Assume that target variable y is centralized.
Assume that all features x are centralized and normalized.
Marginalization over intercept is performed.
- Parameters:
sigma_noise (float) – Standard deviation of gaussian noise. Model assumes that observation noise obeys Gaussian distribution with mean = 0, variance = sigma_noise^2.
sigma_coef (float) – Standard deviation of gaussian noise. Model assumes that each coefficient value obeys Gaussian distribution with mean = 0, variance = sigma_coef^2 independently.
- n_features_in_
Number of features seen during fit.
- Type:
int
- coef_
Coefficients of the regression model (mean of distribution).
- Type:
List[float]
- log_likelihood_
Log-likelihood of the model. Marginalization is performed over sigma_noise, sigma_coef, indicators.
- Type:
float
- fit(X: ndarray, y: ndarray, skip_preprocessing_validation: bool = False)
Calculate coefficient used in prediction and log likelihood for this data.
- Parameters:
X (np.ndarray with shape (n_data, n_features)) – Feature matrix. Each row corresponds to single data.
y (np.ndarray with shape (n_data,)) – Target value vector.
- predict(X)
Prediction using trained model.
- Xnp.ndarray with shape (n_data, n_features)
Feature matrix for prediction.
Utilities
Utility classes and functions for constructing estimators.
- class exhbma.scaler.StandardScaler(n_dim, scaling: bool = True)
- exhbma.probabilities.gamma(x: ndarray, low: float | None = None, high: float | None = None, shape: float = 0.001, scale: float = 1000.0) List[RandomVariable]
Gamma distribution: x ~ (const.) * x^(shape - 1) * exp(- x / scale) Distribution is limited on range of [low, high]. If low(high) is None, low(high) is set as the minimum(maximum) value of x.
- exhbma.probabilities.inverse(x: ndarray, low: float | None = None, high: float | None = None) List[RandomVariable]
x-inverse distribution: p(x) = 1 / x This distribution becomes proper when finite interval is considered.

§ TASK DETAILS
Extend the exhbma API reference past its entry on the x-inverse distribution, matching its format.

Saved entries:

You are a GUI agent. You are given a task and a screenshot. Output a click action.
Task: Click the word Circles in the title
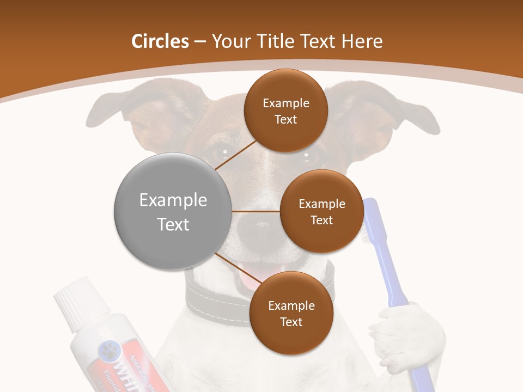click(x=160, y=41)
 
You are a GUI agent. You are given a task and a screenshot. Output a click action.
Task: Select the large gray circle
click(x=173, y=212)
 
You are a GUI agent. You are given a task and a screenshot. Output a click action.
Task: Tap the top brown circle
click(x=286, y=111)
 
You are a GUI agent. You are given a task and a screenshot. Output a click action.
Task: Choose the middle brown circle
click(x=321, y=211)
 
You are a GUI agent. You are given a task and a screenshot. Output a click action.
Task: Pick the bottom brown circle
click(x=291, y=313)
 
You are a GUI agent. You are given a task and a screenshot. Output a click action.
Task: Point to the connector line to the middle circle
click(x=256, y=211)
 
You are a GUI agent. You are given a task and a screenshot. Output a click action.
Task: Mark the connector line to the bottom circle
click(x=235, y=265)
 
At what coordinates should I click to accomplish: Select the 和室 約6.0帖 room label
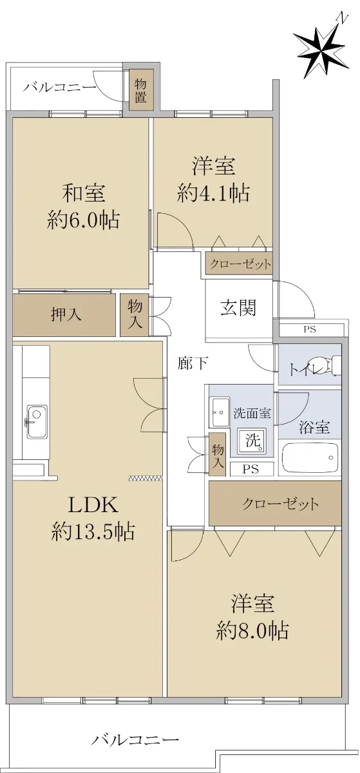tap(84, 206)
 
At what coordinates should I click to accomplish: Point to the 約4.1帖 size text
tap(213, 193)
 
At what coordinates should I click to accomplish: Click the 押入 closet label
tap(66, 315)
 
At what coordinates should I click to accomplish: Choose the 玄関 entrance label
tap(238, 307)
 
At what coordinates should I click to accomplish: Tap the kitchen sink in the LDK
tap(37, 421)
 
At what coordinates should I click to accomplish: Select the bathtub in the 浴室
tap(310, 457)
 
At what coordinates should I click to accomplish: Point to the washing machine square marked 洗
tap(252, 439)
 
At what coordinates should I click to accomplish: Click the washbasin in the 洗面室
tap(220, 412)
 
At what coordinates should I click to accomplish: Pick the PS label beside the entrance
tap(310, 330)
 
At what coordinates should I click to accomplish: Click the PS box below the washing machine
tap(251, 470)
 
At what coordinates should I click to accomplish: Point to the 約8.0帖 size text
tap(252, 630)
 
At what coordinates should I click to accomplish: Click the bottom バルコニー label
tap(135, 738)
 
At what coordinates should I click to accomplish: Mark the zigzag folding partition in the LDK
tap(145, 478)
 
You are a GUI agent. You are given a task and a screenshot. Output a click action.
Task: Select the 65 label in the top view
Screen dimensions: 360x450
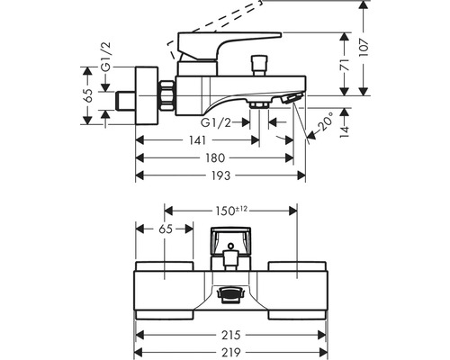pos(166,230)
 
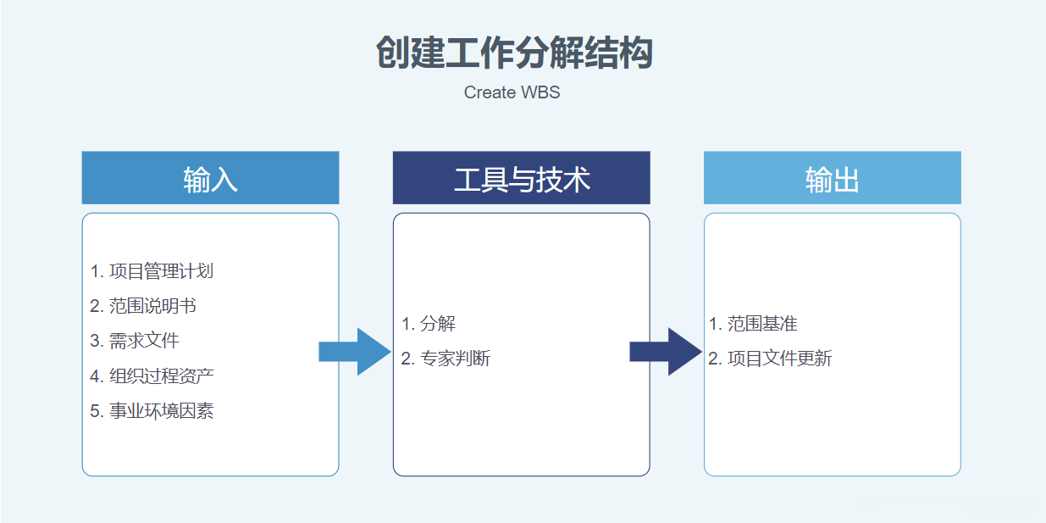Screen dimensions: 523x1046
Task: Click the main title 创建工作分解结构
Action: pyautogui.click(x=514, y=53)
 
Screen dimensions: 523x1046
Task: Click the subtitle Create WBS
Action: pyautogui.click(x=512, y=92)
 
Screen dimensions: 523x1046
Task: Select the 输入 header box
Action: pyautogui.click(x=210, y=178)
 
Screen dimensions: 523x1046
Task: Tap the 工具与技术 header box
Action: pyautogui.click(x=521, y=178)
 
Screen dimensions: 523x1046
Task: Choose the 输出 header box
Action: pyautogui.click(x=832, y=178)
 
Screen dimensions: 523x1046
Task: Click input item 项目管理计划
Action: pyautogui.click(x=161, y=271)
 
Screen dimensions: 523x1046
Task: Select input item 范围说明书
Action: pyautogui.click(x=152, y=306)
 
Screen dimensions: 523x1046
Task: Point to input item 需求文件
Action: pyautogui.click(x=144, y=341)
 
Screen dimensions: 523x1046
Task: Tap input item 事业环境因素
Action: pyautogui.click(x=161, y=411)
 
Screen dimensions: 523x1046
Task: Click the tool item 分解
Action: pyautogui.click(x=437, y=324)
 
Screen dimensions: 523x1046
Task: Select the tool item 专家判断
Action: pyautogui.click(x=455, y=359)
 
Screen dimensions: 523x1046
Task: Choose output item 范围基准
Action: pyautogui.click(x=762, y=324)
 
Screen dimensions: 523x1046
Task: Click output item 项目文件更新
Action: pyautogui.click(x=779, y=359)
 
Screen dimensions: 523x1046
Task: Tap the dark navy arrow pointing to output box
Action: pyautogui.click(x=665, y=352)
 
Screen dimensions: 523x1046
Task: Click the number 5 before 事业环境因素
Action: pyautogui.click(x=96, y=411)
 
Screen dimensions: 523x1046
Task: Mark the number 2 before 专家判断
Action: pyautogui.click(x=407, y=359)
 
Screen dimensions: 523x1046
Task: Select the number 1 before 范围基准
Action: pyautogui.click(x=714, y=324)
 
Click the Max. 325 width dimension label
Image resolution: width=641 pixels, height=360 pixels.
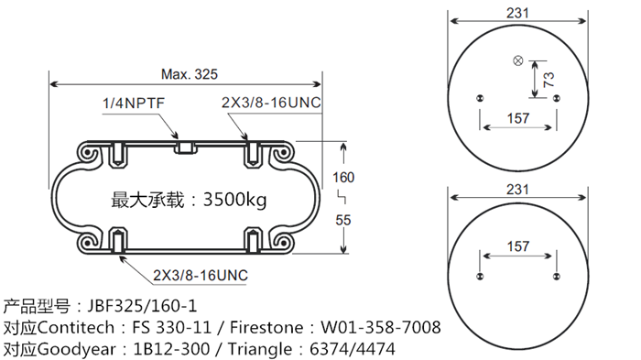click(190, 73)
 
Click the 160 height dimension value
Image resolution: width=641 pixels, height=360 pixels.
click(342, 177)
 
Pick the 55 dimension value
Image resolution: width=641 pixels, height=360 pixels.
click(342, 220)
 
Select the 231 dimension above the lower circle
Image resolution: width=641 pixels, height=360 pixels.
click(518, 190)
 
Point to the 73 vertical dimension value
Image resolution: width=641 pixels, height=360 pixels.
click(549, 79)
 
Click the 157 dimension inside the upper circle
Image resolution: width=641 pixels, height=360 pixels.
click(518, 118)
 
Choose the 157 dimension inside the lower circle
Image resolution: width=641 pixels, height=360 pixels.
click(518, 246)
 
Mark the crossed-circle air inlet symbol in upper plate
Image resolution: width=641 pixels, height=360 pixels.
click(518, 61)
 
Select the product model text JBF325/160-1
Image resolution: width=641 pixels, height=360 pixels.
click(141, 305)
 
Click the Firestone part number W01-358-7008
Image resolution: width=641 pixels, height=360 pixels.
click(380, 327)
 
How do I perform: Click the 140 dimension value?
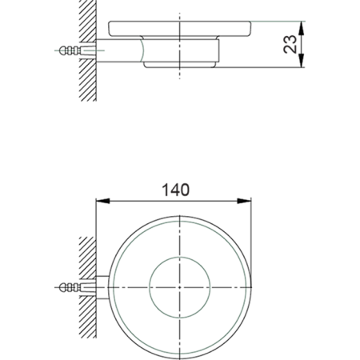pos(175,190)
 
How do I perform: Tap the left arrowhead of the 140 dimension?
pos(101,201)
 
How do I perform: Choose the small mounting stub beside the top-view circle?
pos(102,286)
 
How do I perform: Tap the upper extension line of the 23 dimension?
pos(280,20)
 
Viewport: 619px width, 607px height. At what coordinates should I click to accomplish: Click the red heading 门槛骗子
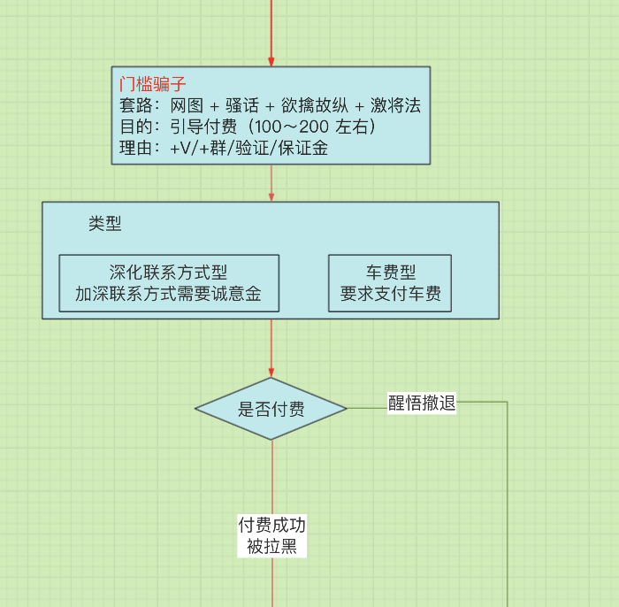tap(152, 85)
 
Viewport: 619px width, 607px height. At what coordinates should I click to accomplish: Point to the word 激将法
tap(395, 106)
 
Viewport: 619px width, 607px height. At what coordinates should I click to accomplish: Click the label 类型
tap(105, 224)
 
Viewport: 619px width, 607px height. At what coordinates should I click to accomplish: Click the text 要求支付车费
tap(390, 294)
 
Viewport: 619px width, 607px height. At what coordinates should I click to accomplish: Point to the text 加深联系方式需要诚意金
tap(169, 294)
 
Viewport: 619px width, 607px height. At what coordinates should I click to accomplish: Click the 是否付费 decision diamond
tap(271, 409)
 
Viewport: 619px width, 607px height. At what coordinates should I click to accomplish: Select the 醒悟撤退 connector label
tap(422, 403)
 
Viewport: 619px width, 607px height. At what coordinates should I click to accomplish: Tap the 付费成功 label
tap(271, 526)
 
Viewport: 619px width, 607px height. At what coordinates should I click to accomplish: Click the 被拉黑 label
tap(271, 547)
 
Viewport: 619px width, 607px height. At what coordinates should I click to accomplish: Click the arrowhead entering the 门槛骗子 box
tap(271, 62)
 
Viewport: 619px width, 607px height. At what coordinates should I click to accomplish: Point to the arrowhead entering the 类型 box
tap(271, 197)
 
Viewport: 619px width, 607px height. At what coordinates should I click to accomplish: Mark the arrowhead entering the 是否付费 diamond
tap(271, 373)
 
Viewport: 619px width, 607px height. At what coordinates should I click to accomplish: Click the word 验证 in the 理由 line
tap(253, 149)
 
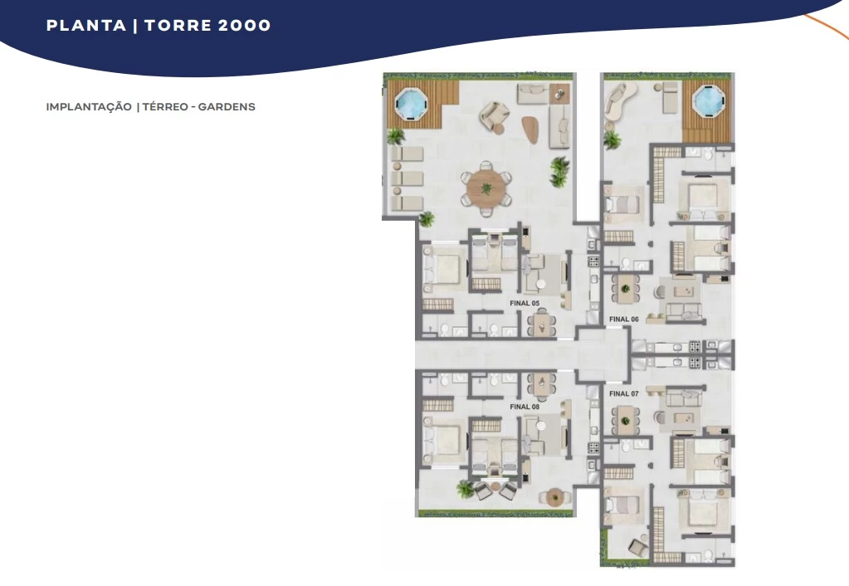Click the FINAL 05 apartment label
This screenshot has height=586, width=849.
(525, 303)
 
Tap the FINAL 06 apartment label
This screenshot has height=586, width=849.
(624, 319)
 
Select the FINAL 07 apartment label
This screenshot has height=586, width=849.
(624, 393)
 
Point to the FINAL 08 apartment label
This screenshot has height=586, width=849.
(525, 407)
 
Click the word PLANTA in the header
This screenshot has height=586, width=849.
(86, 26)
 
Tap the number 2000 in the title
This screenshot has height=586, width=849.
(242, 26)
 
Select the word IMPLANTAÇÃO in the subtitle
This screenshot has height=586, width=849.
(89, 107)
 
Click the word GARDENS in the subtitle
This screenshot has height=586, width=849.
(227, 107)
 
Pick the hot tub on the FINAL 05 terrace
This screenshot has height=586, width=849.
(411, 104)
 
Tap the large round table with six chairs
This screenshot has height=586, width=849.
(486, 188)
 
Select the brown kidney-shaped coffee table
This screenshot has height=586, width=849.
(530, 129)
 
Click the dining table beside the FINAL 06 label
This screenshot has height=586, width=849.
(625, 288)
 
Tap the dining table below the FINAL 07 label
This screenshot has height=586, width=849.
(625, 421)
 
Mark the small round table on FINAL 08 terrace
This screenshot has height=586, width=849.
(555, 496)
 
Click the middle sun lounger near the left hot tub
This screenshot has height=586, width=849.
(407, 178)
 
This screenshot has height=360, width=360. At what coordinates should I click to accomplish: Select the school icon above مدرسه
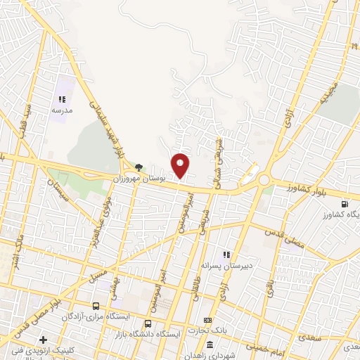(61, 101)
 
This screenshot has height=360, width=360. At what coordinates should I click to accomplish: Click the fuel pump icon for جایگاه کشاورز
(343, 205)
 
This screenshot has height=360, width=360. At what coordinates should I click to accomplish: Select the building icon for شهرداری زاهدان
(211, 344)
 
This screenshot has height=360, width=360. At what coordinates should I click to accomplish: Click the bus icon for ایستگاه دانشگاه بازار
(148, 324)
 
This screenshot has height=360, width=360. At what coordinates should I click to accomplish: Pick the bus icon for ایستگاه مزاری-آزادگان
(96, 307)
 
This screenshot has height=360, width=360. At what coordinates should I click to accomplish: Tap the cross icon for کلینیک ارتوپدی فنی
(44, 340)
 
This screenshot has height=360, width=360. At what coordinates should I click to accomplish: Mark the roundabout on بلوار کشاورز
(264, 180)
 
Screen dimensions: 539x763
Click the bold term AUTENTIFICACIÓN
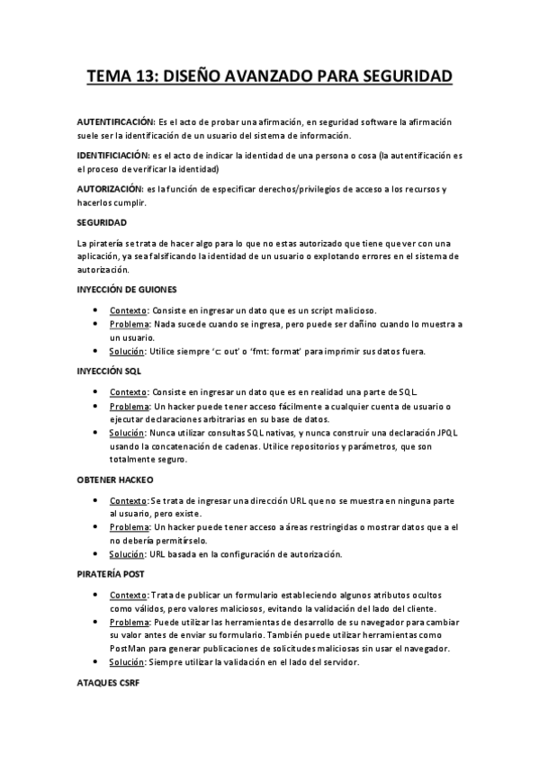pos(116,121)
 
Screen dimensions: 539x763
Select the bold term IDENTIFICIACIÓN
pos(113,156)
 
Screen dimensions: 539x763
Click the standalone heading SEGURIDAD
pos(102,222)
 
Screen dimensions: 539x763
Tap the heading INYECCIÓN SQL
pos(107,371)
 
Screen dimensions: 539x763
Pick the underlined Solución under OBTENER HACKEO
pos(128,554)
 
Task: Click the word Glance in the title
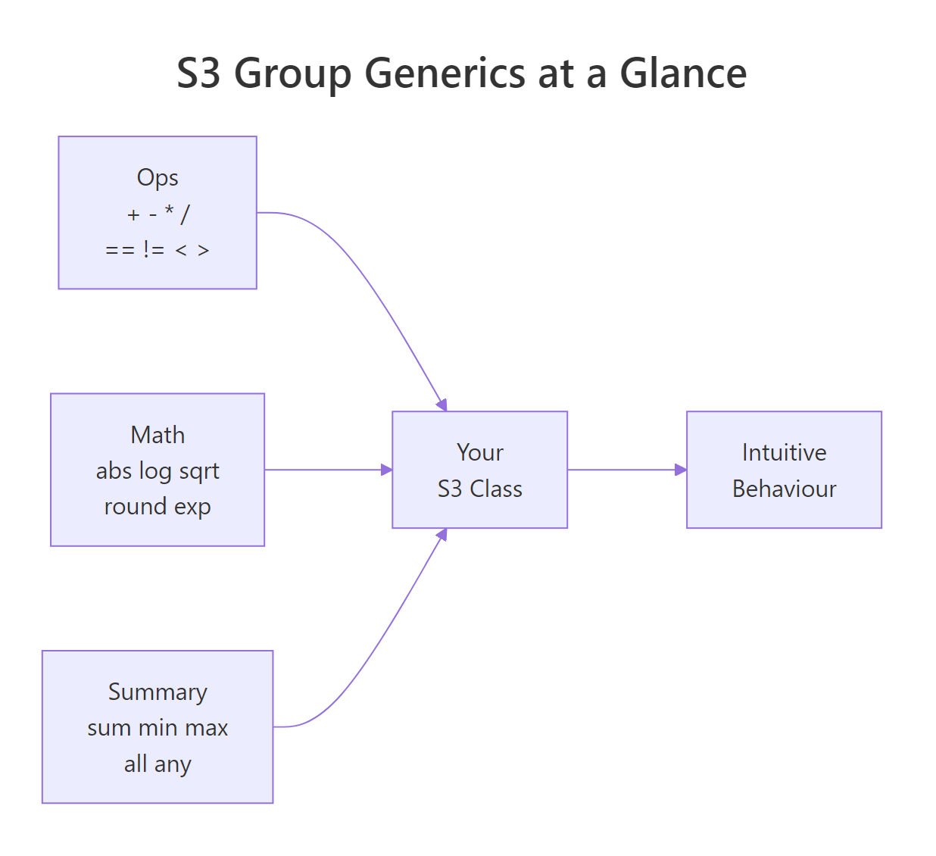tap(683, 73)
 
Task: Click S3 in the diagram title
tap(198, 73)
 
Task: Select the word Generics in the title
tap(445, 73)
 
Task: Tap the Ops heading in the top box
tap(158, 177)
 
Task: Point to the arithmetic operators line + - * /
tap(158, 214)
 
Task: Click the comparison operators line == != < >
tap(158, 250)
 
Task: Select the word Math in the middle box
tap(158, 435)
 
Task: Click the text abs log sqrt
tap(158, 471)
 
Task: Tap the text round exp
tap(158, 506)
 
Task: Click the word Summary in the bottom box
tap(158, 692)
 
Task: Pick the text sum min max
tap(158, 728)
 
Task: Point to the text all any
tap(158, 764)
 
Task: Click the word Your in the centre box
tap(479, 452)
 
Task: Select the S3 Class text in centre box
tap(479, 489)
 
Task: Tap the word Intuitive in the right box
tap(784, 452)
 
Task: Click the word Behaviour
tap(784, 489)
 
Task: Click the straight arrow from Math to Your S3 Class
tap(326, 470)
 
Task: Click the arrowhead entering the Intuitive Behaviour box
tap(681, 470)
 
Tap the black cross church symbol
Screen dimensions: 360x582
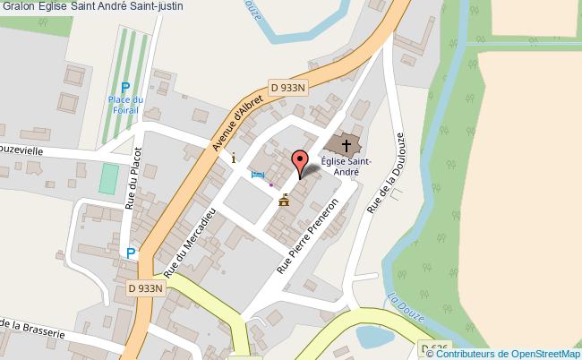(346, 143)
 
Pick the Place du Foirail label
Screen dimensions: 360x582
(125, 105)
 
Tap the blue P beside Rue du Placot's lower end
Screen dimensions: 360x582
(132, 254)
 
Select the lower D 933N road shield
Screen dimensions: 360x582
(147, 287)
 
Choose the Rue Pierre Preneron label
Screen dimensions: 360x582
(307, 236)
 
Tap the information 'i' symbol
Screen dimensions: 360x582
(235, 158)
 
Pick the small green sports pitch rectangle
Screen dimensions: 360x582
(108, 179)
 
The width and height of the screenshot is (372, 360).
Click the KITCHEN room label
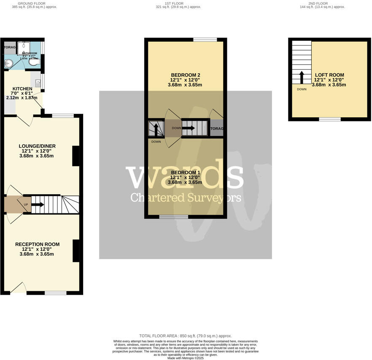pos(22,89)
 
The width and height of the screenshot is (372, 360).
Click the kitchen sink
pos(38,83)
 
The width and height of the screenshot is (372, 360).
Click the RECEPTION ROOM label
pos(37,244)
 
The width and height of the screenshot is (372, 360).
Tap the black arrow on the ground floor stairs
pos(38,205)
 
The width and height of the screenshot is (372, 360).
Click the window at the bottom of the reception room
pos(55,293)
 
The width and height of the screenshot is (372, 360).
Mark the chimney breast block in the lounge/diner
pos(75,156)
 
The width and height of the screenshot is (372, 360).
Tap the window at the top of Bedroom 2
pos(205,40)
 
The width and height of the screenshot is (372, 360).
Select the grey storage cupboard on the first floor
pos(216,128)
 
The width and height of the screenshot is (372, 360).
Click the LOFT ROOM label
pos(329,75)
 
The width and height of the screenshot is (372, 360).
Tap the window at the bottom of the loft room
pos(329,119)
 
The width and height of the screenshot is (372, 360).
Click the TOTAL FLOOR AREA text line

§ RESULT
- exhbma.probabilities.uniform(x: ndarray, low: float = 0.0, high: float = 1.0) List[RandomVariable]
Uniform distribution: p(x) = 1 / (high - low)
- exhbma.integrate.integrate_log_values_in_line(log_values: List[float], x1: List[float], weights: List[float] | None = None, expect_positive: bool = True)
Integrate along line.
- log_values: 1 dimension array with length len(x1)
Log values to be integrated along x1
- x1: List[float]
1st axis points.
- weights: Optional[List[float]], default: None
Weights to log_values.
- expect_positive: bool, default: True
If set True, ValueError is raised when result is not positive.
- exhbma.integrate.integrate_log_values_in_square(log_values: List[List[float]], x1: List[float], x2: List[float], weights: List[List[float]] | None = None, expect_positive: bool = True)
Integrate box region. int weight * exp(log_value) dx1 dx2
- log_values: 2 dimension array with shape (len(x1), len(x2))
Log values to be integrated over x1 and x2 axes.
- x1: List[float]
1st axis points.
- x2: List[float]
2nd axis points.
- weights: Optional[List[List[float]]], default: None
Weights to log_values.
- expect_positive: bool, default: True
If set True, ValueError is raised when result is not positive.